**Page excerpt**
How to efficiently store activity log?

For example, habit tracker log, flashcard review log.

I’m afraid doing things for 10 years will result in a huge log file. So what is the best way to store time series data in tw?

I really do think is depends on the size (bytes or info uniqueness) and frequency.

Spaced repetition can be simplified using the algorithm that makes it work.

Can you estimate these (size and frequency) and also consider if the data ages such that it loses value over time.

  • Is it really of historical value?
  • can you purge it?
  • export periodically to dedicated log wiki
    ** Summarise periodically, export and then purge old items?
  • dump to external files you can read and or import
  • perhaps you can process it into sums and counts and keep only that
  • perhaps you can compress it?
    • Perhaps into a simplified or tokenized list that needs conversion back.
  • Perhaps a dedicated wiki or pair of wikis ?
  • Can the data be funneled into in to different logs with different characteristics?

I do have dozens of techniques, but they first depend on size and frequency, sometimes the easiest thing is to set it up, and monitor it, such as present statistics on your home page such as count and bytes.

  • It won’t take that long for you to get a good idea.

**Data**

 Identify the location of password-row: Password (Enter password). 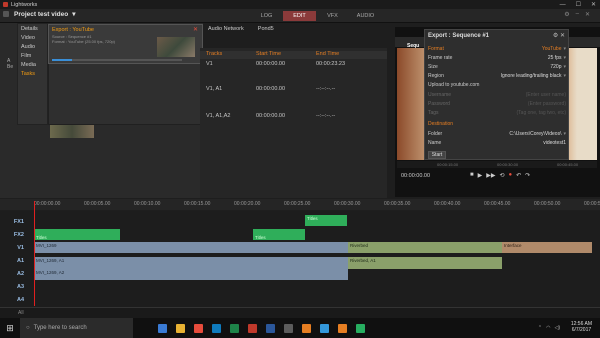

**Task item A**
Retype the part of the thread on storing activity logs that starts with "Spaced repetition can" and goes on through "with different characteristics?".
**Task item B**
In the thread on storing activity logs, why does the reply suggest setting the log up and monitoring it with statistics such as count and bytes?

**Expected answer A**
Spaced repetition can be simplified using the algorithm that makes it work.

Can you estimate these (size and frequency) and also consider if the data ages such that it loses value over time.

  • Is it really of historical value?
  • can you purge it?
  • export periodically to dedicated log wiki
    ** Summarise periodically, export and then purge old items?
  • dump to external files you can read and or import
  • perhaps you can process it into sums and counts and keep only that
  • perhaps you can compress it?
    • Perhaps into a simplified or tokenized list that needs conversion back.
  • Perhaps a dedicated wiki or pair of wikis ?
  • Can the data be funneled into in to different logs with different characteristics?

**Expected answer B**
The replier's many techniques first depend on the log's size and frequency, and setting it up and monitoring it is sometimes the easiest way to find those out. The reply adds that it won't take long to get a good idea.